- Records to process
/---
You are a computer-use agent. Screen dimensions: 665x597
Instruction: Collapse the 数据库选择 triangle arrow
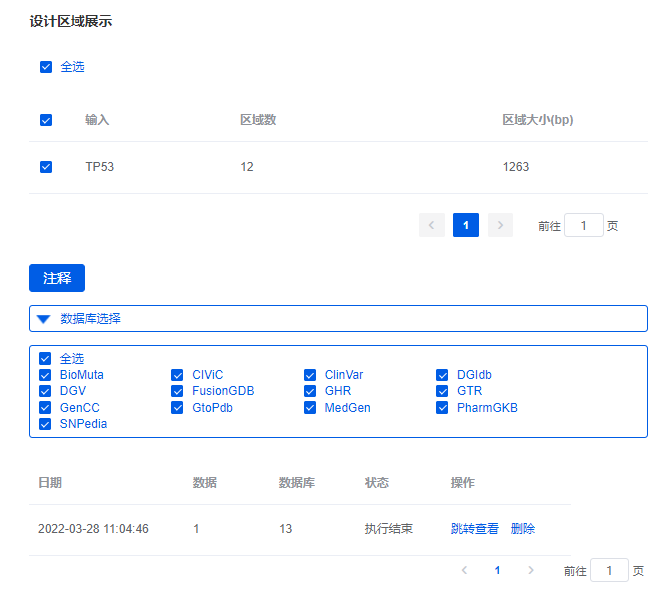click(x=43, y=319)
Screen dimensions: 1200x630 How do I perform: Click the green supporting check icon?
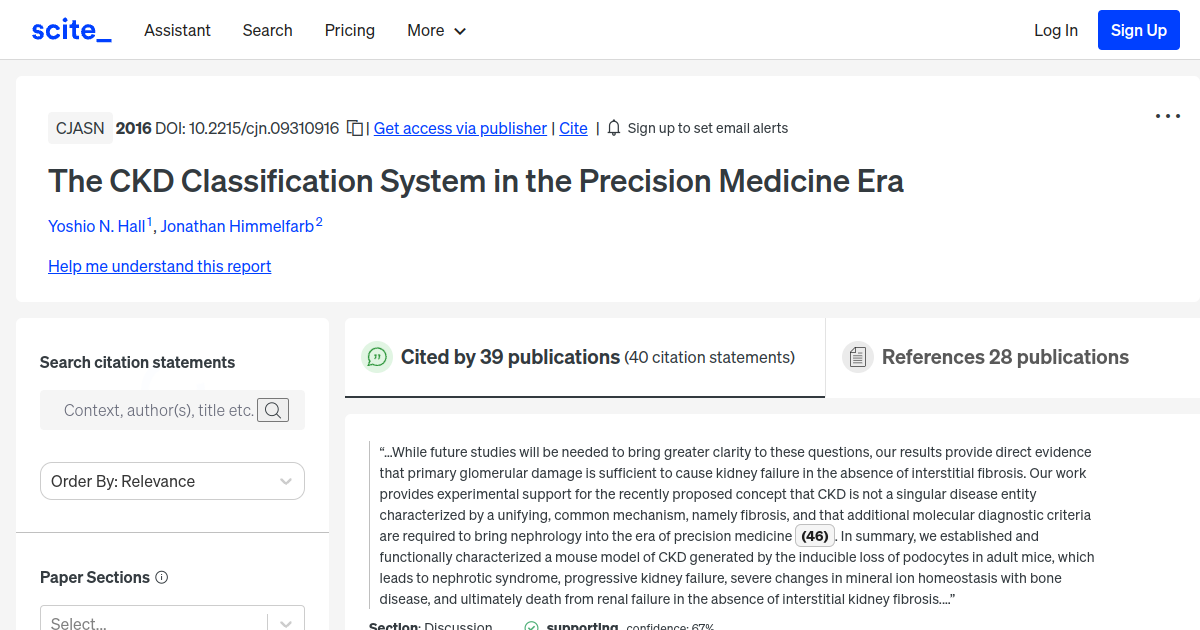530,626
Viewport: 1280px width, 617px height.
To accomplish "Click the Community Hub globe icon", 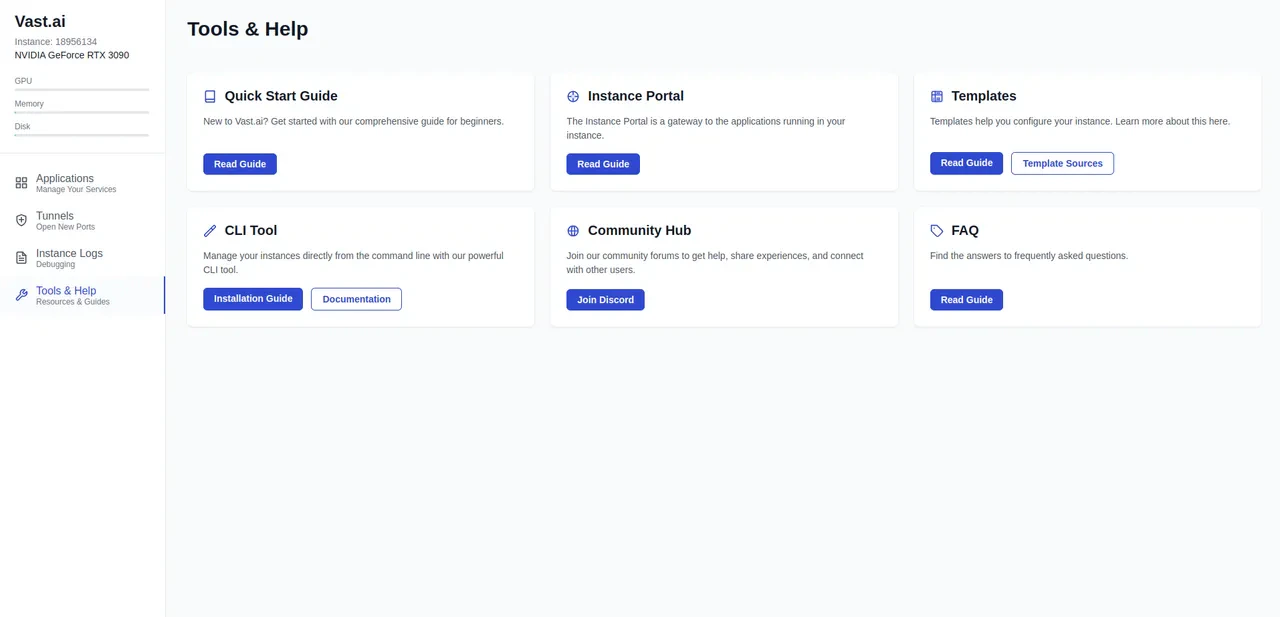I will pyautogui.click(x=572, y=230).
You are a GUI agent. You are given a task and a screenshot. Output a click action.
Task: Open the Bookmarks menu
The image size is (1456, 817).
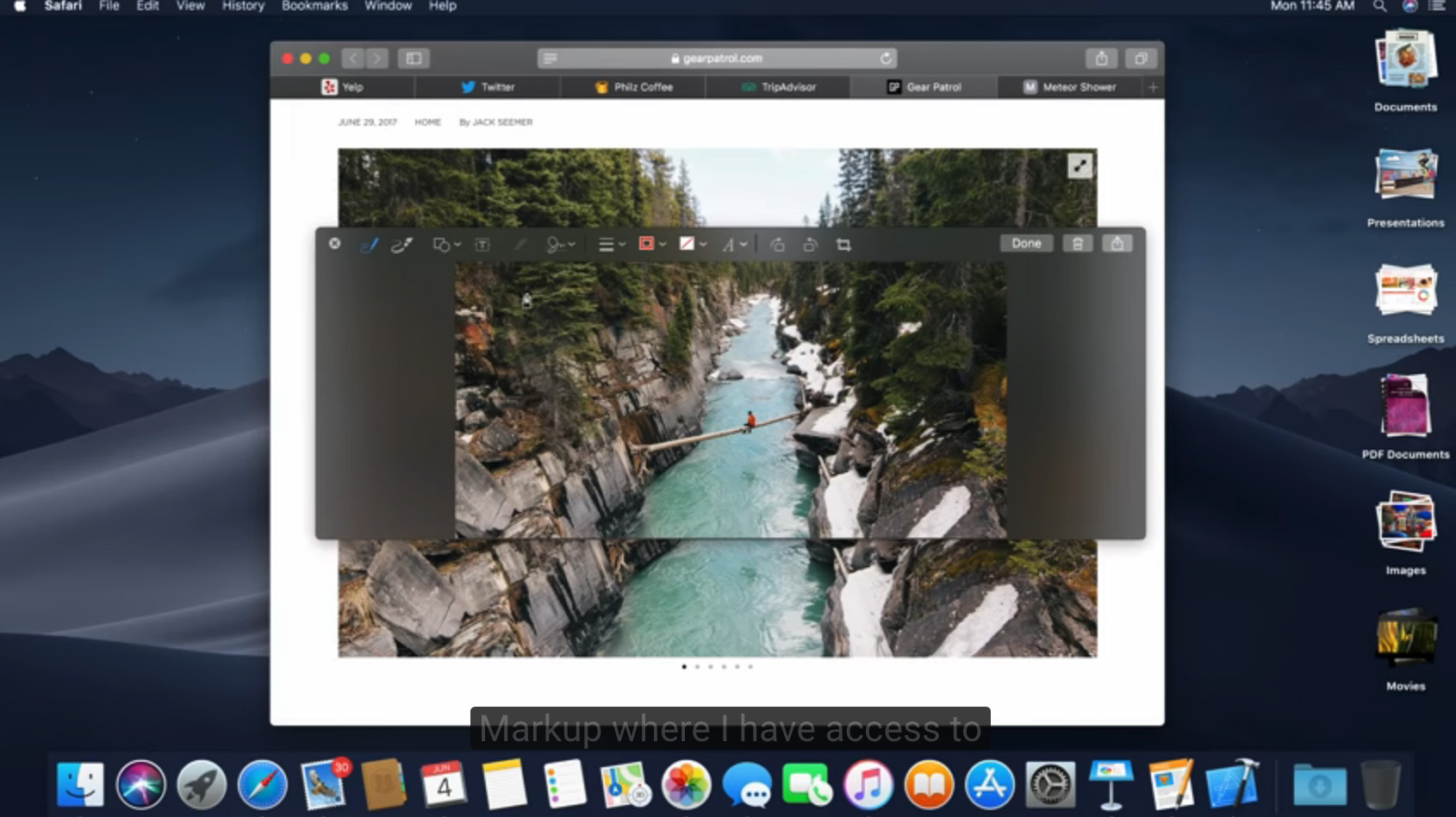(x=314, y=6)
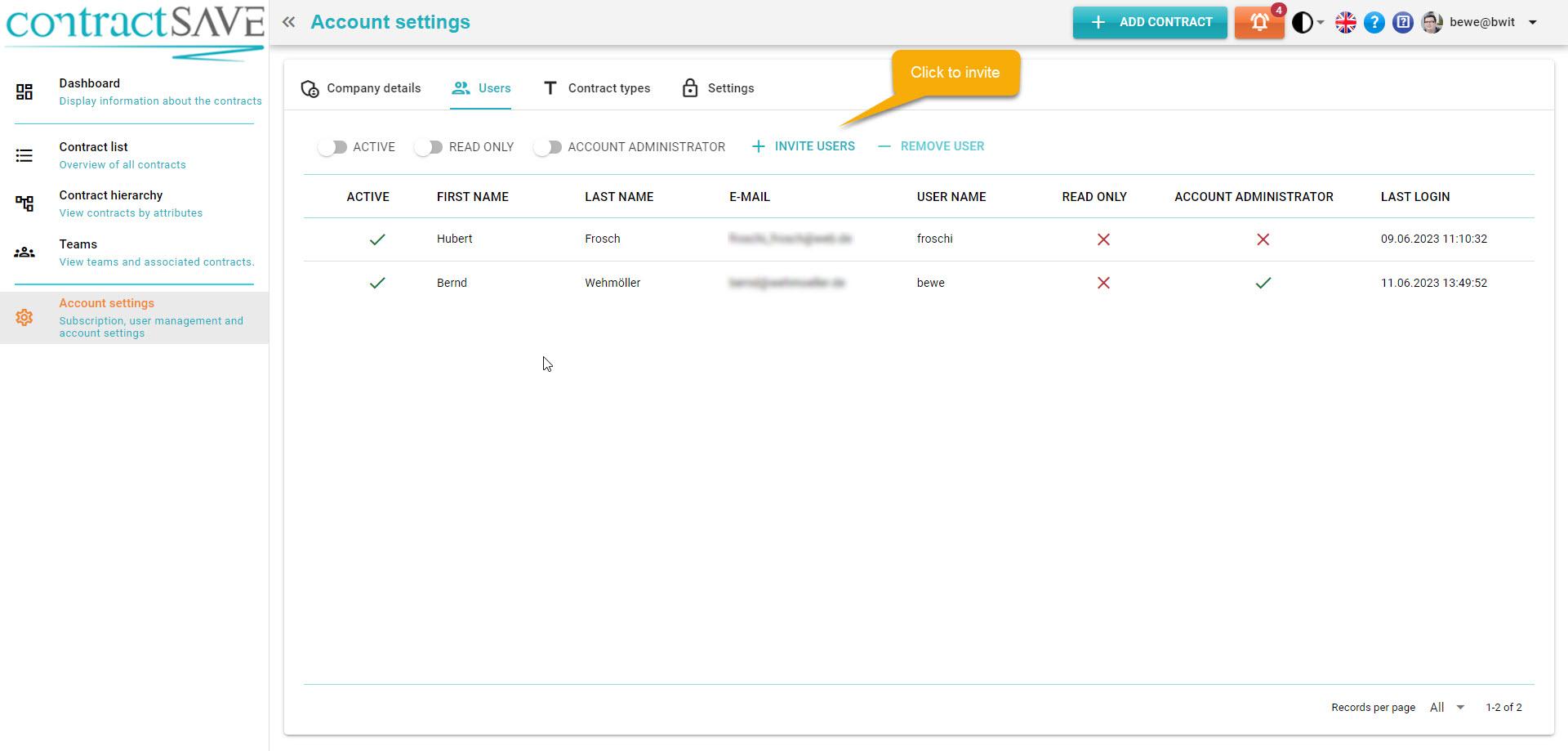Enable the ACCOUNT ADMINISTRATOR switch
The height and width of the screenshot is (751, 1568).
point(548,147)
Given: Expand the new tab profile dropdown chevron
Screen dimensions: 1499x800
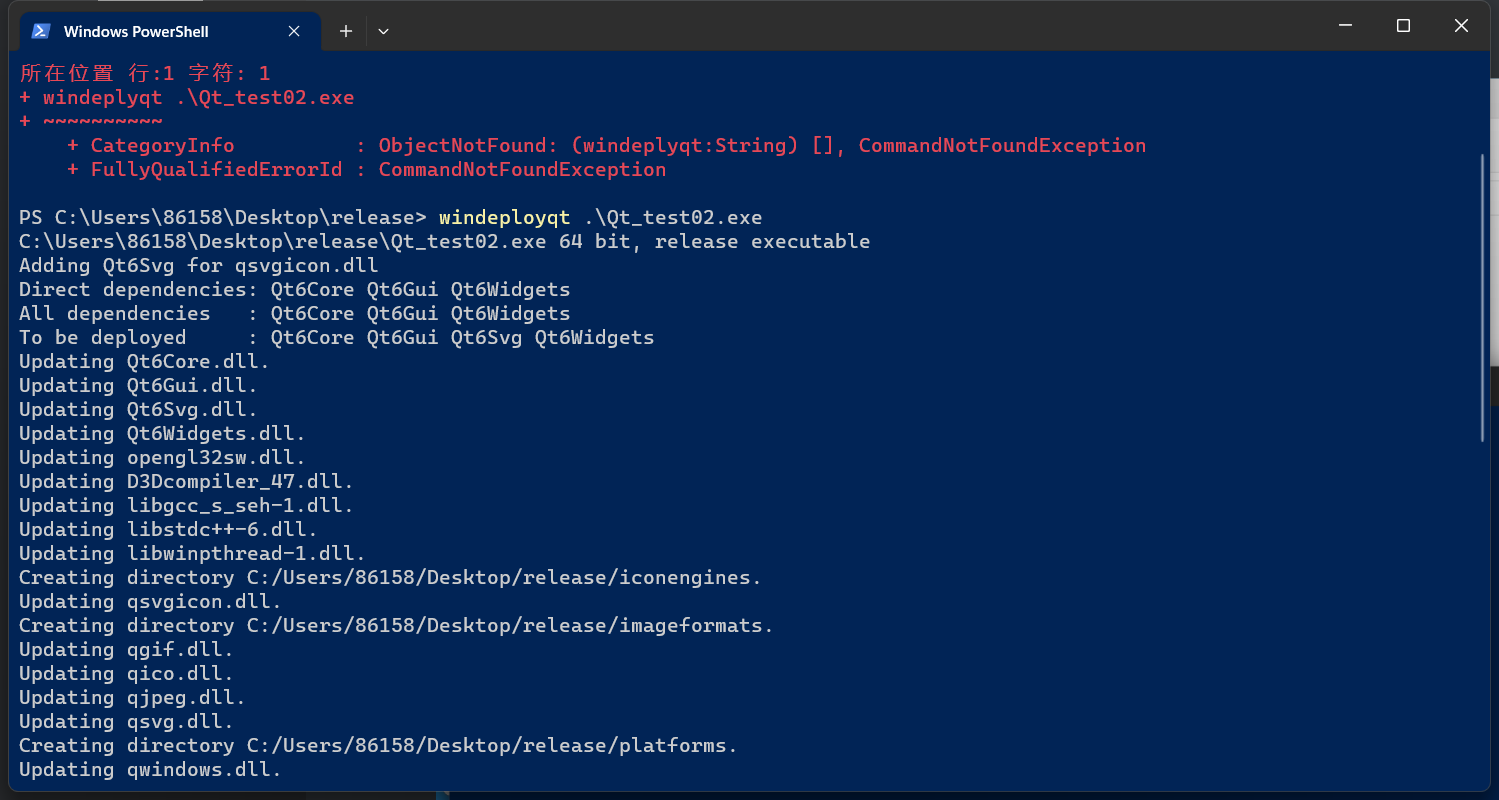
\---
- What is needed
Pictures are to be left out, and each line from the one that contains "The image size is (1456, 817)." through the end of the listing is to be copied exactly.

- Result for this exercise
The image size is (1456, 817).
(x=314, y=6)
Enable the ACCOUNT ADMINISTRATOR switch
The height and width of the screenshot is (751, 1568).
point(548,147)
Given: Expand the new tab profile dropdown chevron
Screen dimensions: 1499x800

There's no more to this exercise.